Ruée sur l’IA : Google mise jusqu’à 40 milliards de dollars sur Anthropic
Google a annoncé son intention d’investir jusqu’à 40 milliards de dollars dans la société d’intelligence artificielle Anthropic, un engagement qui, par son ampleur, redéfinit les rapports de force dans la course mondiale à l’IA générative. Dix milliards de dollars seront versés immédiatement, sur la base d’une valorisation de 350 milliards de dollars, tandis que les 30 autres milliards sont conditionnés à l’atteinte d’objectifs de performance. Cette annonce, intervenue quelques jours seulement après qu’Amazon a dévoilé un plan d’investissement pouvant atteindre 25 milliards dans la même start-up, illustre la frénésie financière qui s’est emparée des géants américains du numérique.

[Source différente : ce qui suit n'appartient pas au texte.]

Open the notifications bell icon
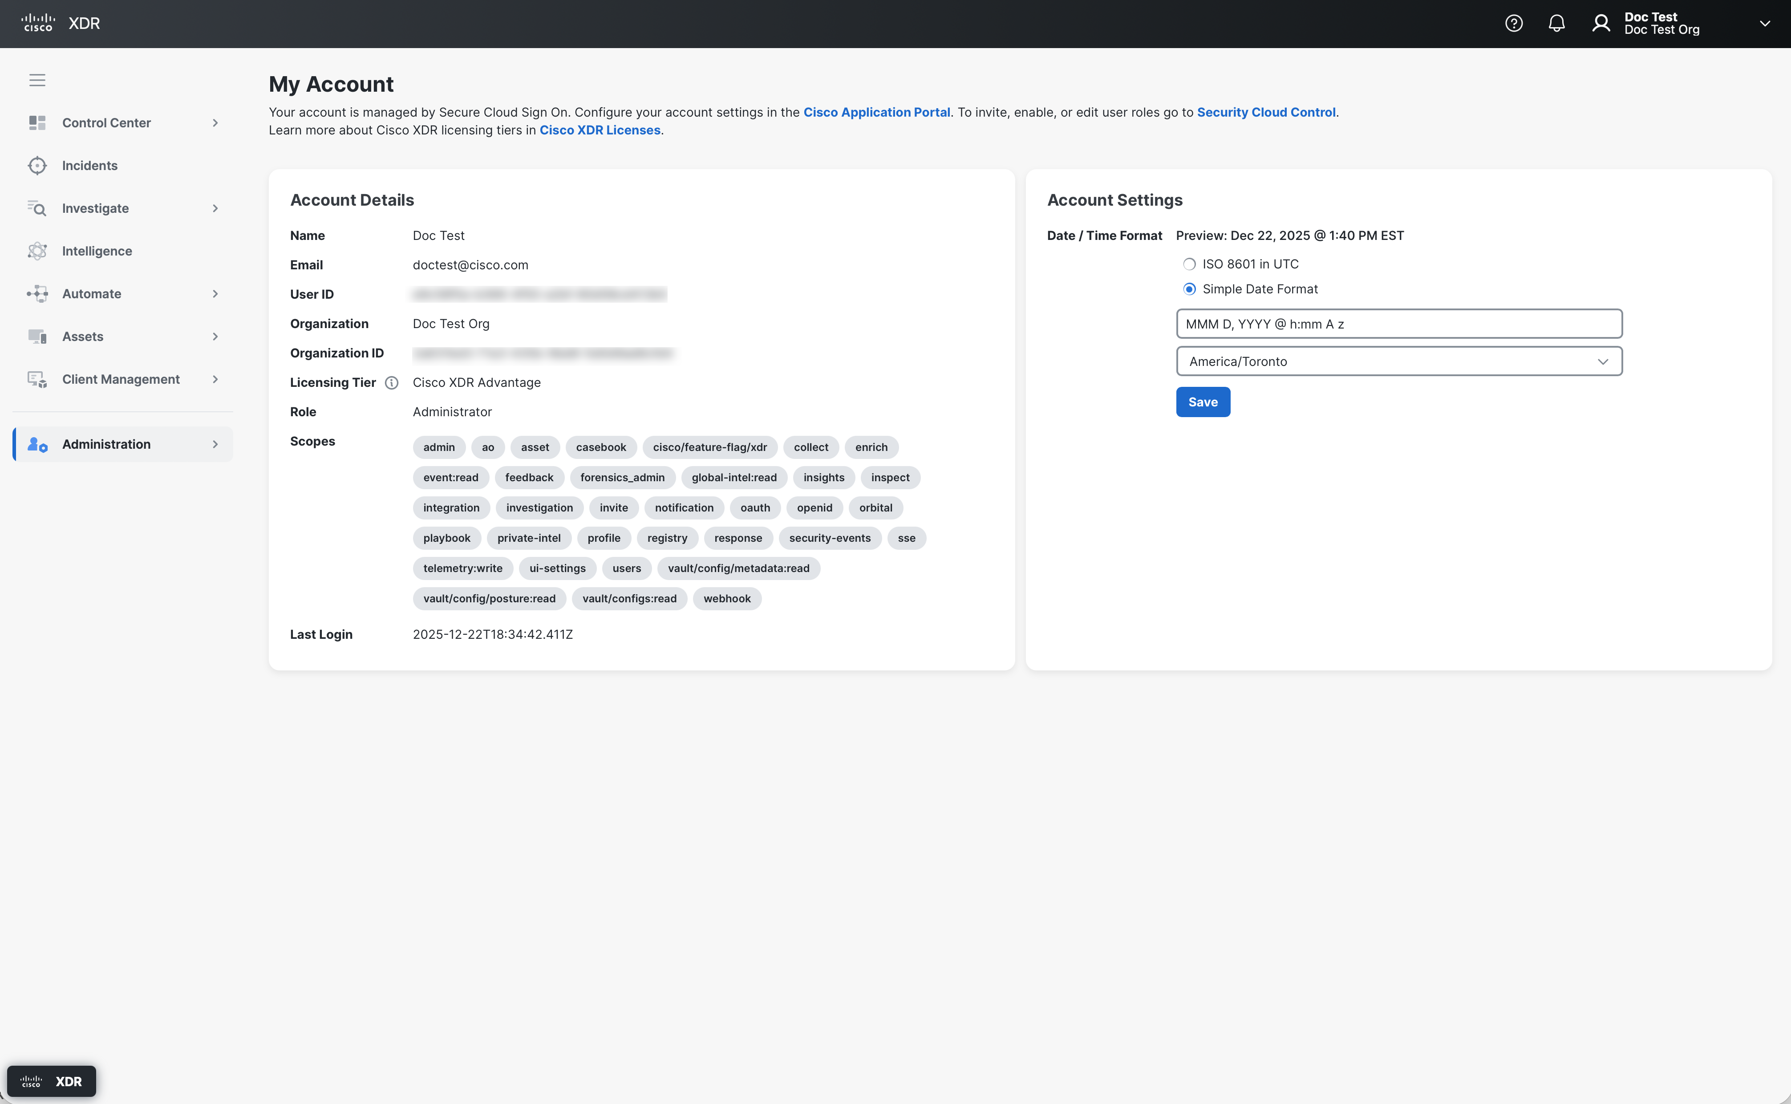Viewport: 1791px width, 1104px height. coord(1556,23)
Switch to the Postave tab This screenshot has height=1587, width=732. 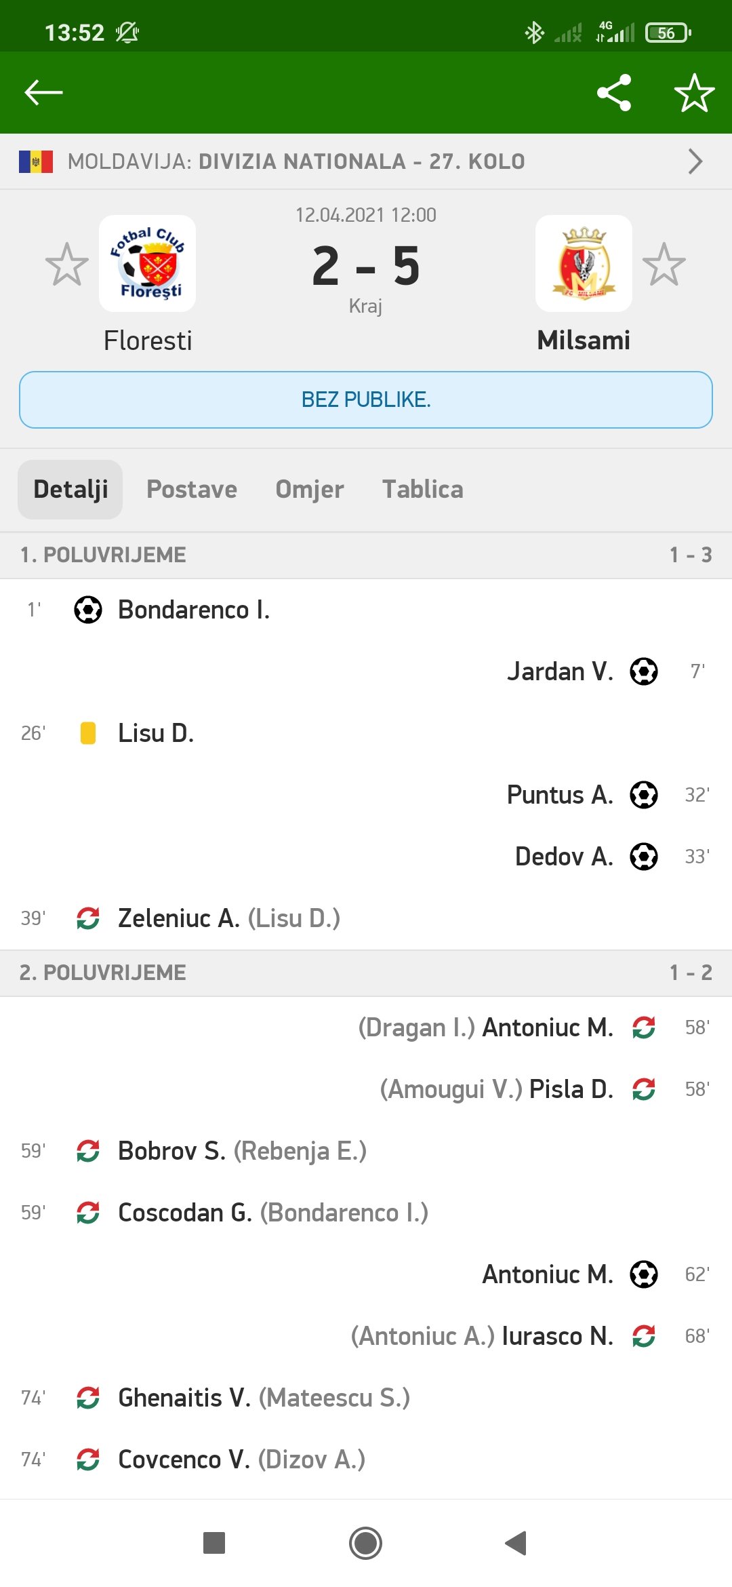tap(192, 490)
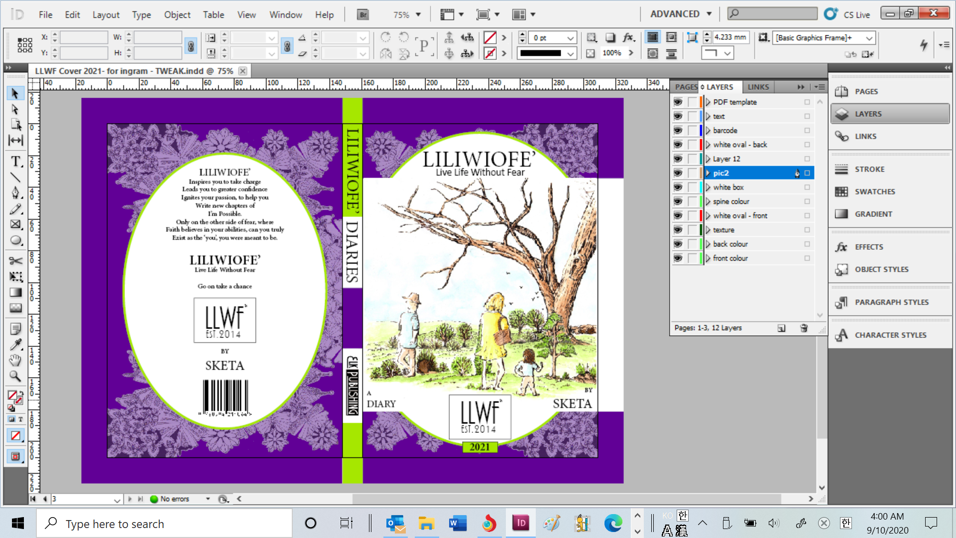The height and width of the screenshot is (538, 956).
Task: Toggle visibility of the texture layer
Action: pos(678,230)
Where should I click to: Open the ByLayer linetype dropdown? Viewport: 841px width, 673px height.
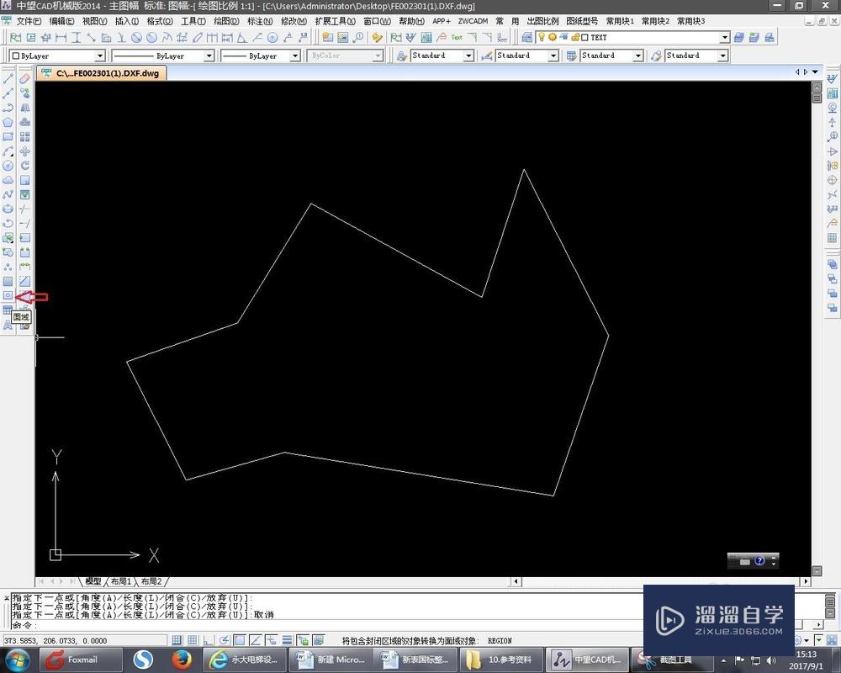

Au cœur de cette alliance se trouve une complémentarité stratégique. Anthropic, créateur des modèles Claude, s’appuie depuis plusieurs années sur les puces spécialisées TPU et les services de cloud computing de Google. L’accord prévoit que Google Cloud déploiera jusqu’à cinq gigawatts de capacité de calcul pour Anthropic sur les cinq prochaines années – une puissance équivalente à la consommation électrique de près de quatre millions de foyers américains – avec une possibilité d’extension ultérieure. Pour Google, dont les revenus publicitaires liés à la recherche arrivent à maturité, cette injection de capital lui permet de verrouiller un client majeur pour son infrastructure, tout en restant un investisseur minoritaire influent face au rival OpenAI.
Les commentateurs nord-américains et européens s’accordent sur l’élément déclencheur de cet appétit soudain : le succès fulgurant de Claude Code, un outil de codage assisté par IA qui a transformé Anthropic en véritable machine à lever des fonds. En quelques mois, le chiffre d’affaires annualisé de la start-up a bondi d’environ 9 milliards de dollars fin 2025 à plus de 30 milliards ce mois-ci, selon des données reprises par la presse économique italienne. Parallèlement, Anthropic s’est engagée à dépenser plus de 100 milliards de dollars en services de cloud computing d’Amazon, confirmant la place de l’entreprise comme un carrefour où convergent les ambitions concurrentes de plusieurs titans technologiques.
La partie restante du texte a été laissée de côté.